こしあんをゆっくりと蒸しあげることで生まれる上品でやさしい上り羊羹の口溶けは、江戸の昔から愛されてきた味なのだ。名古屋にやってきた旅人たちも、その味わいにきっと驚いて、もう一つと所望したのではないだろうか。そんな妄想を楽しみながら、今日も名古屋の和菓子を誇りに感じていたいと思う。

お百姓さん

季節のお菓子

  • 初かつを
  • 花火
  • 谷川
  • 上り羊羹
  • 初かつを

    名古屋に春の訪れを告げる生菓子、と言っていいだろう。美濃忠を代表する銘菓であり代名詞のような存在の棹菓子である。

    糸を撚って切った断面が繊細な縞模様となっており、かつおの切り身のようであることから、この名が付けられた。上品な桃色が美しく、食べるともっちりとした食感が印象的。上質な葛を用いて、伝統製法で蒸し上げている。この時期は、全国からお取り寄せオーダーが入る。

  • 花火

    文字通り、夏の夜空に咲く花火を写しとったお菓子。夜空に見立てたこしあんに色とりどりの花火が散っており、その上から半透明の葛をまとっている。

    まるで夏の夜の美しさを葛で包んで持ってきてしまったようなお菓子である。目で見て楽しみ、口に入れて美味しさを噛みしめる。和菓子の魅力がそのまま形になったよう。

  • 谷川

    美濃忠のルーツである“桔梗屋”に伝わる、米粉を使った練り皮で餡を包んだお菓子。正式名称は「谷川製谷川」。つまり谷川という名前の生地で作られた谷川という名前のお菓子、という意味。

    山間のせせらぎから小さな岩が下流へとおりていく様子を写しとったと言われており、どことなく品格が漂う生菓子である。

  • 上り羊羹

    こちらも美濃忠を代表する銘菓であり、創業当時から代々伝わる製法で作られている蒸し羊羹。口に入れた瞬間に溶けていくようななめらかな舌触りが印象的で、次に丁寧に炊かれた小豆の風味が鼻にぬけていく。

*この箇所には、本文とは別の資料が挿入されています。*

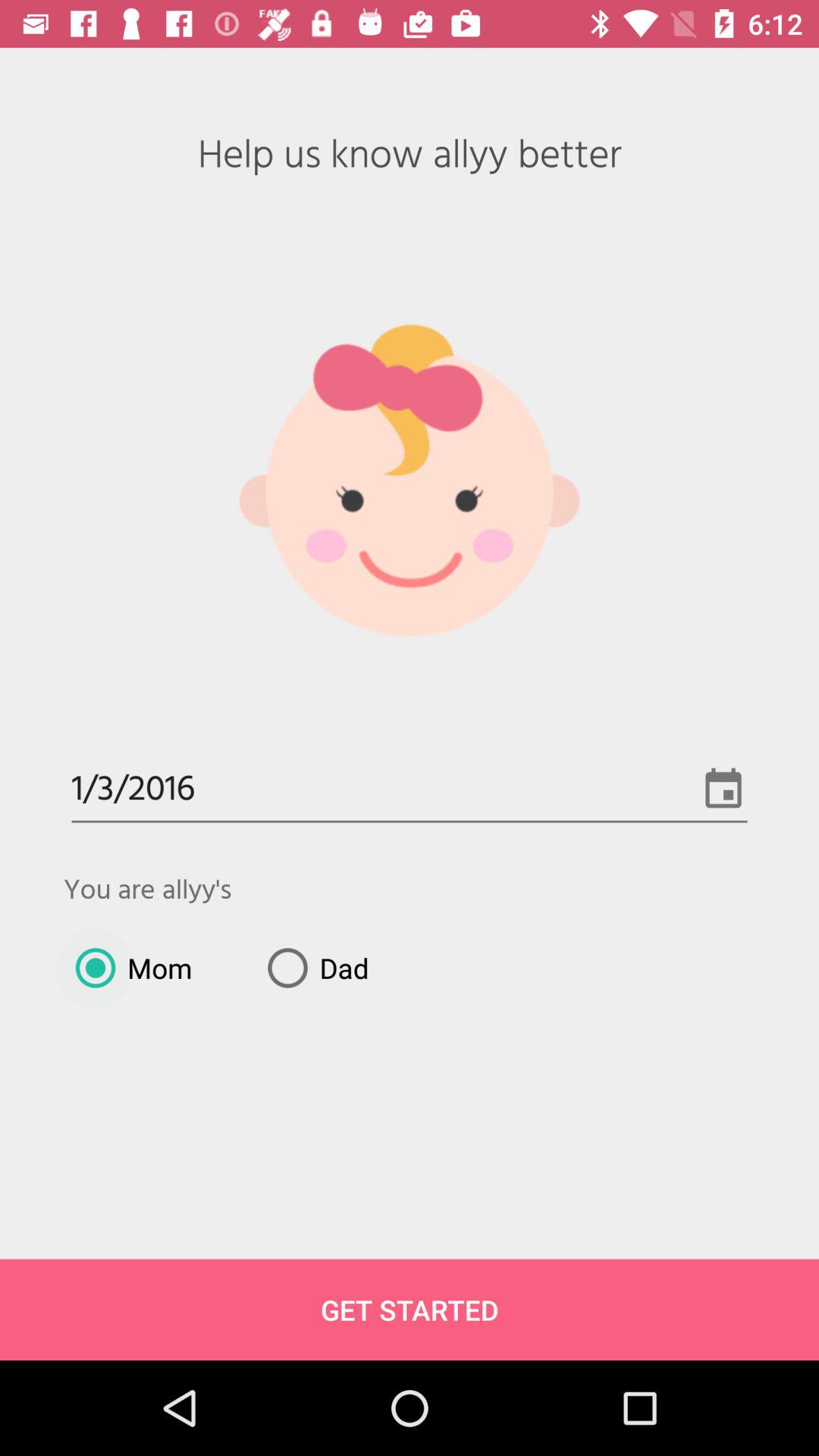
select mom item (127, 967)
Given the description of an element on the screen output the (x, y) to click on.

    こうした棹菓子を愛でる文化こそ、和菓子愛に満ちた名古屋の象徴といえるのではないか。手軽な感覚で買えるハーフサイズもある。


御菓子司 美濃忠

住所:名古屋市中区丸ノ内1-5-31
TEL:052-231-3904
営業:9:00~18:00
定休日:1月1日
URL:https://minochu.jp/
SNS:


周辺情報

塩付街道

昭和ノスタルジーと令和モダンが
ブレンドされた商店街。

美濃忠の本店を西に向かって堀川を渡れば、見えてくるのが「円頓寺商店街」のアーケードだ。名古屋でもっとも古い商店街の一つとして知られている。

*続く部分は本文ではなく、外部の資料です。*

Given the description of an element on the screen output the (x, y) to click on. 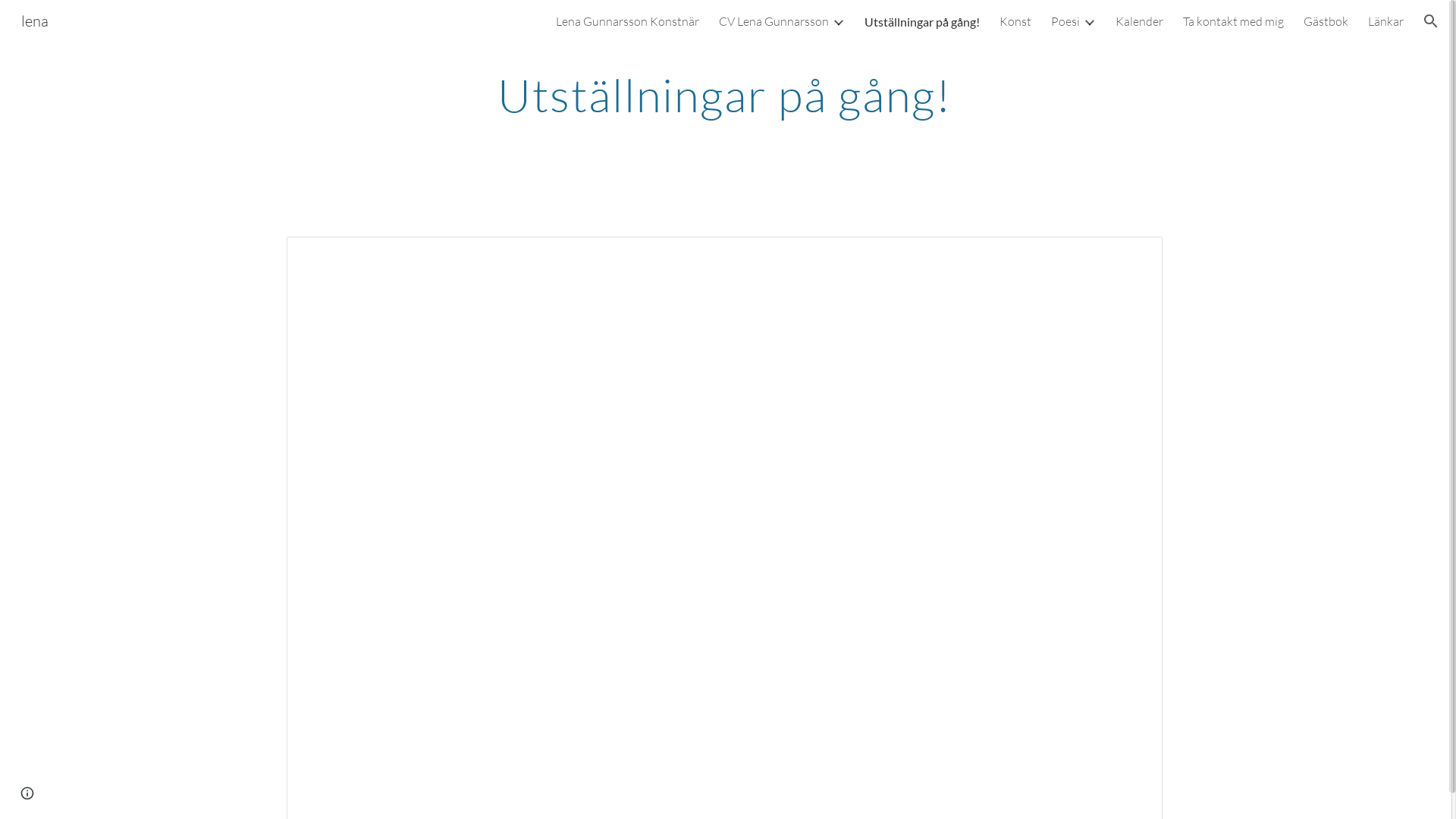
Poesi Element type: text (1065, 20)
Ta kontakt med mig Element type: text (1233, 20)
CV Lena Gunnarsson Element type: text (773, 20)
Kalender Element type: text (1139, 20)
lena Element type: text (34, 18)
Konst Element type: text (1015, 20)
Expand/Collapse Element type: hover (837, 20)
Expand/Collapse Element type: hover (1088, 20)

1970年代には隆盛を極め、映画館があったり、名古屋鉄道の駅があったりしたのだそう。その後、郊外の大型店舗ができるようになって人の流れが変わり、商店街はシャッター街へ、各店舗は後継者不足が大きな課題になった。

2000年代になると若手商業者を中心にまちづくり活動が始まる。地元を愛する人による地元のための活動が実を結び、2010年ごろからは名古屋でもっとも人気の高いエリアへと成長を遂げた。そして商店街に住む人が今も多いからか、町の表情が人懐っこいのがここの特徴だ。

「私が知っている円頓寺商店街は下町そのもの。今はいろいろなジャンルのモダンなお店がこぞってオープンしているけど、私にとっては普段着でぶらぶら歩く町」と美濃忠の伊藤さんが言うように、地図も見ないで美濃忠の紙袋をぶら下げながら、のんびり散歩をオススメしたい。

金比羅さんでお参りして、屋根神さまにご挨拶。肉屋さんのコロッケを頬張って、お酒が飲めるお店を探して路地裏をのぞいたら迷い込んで…。そんなゆったりした時間がよく似合う町だ。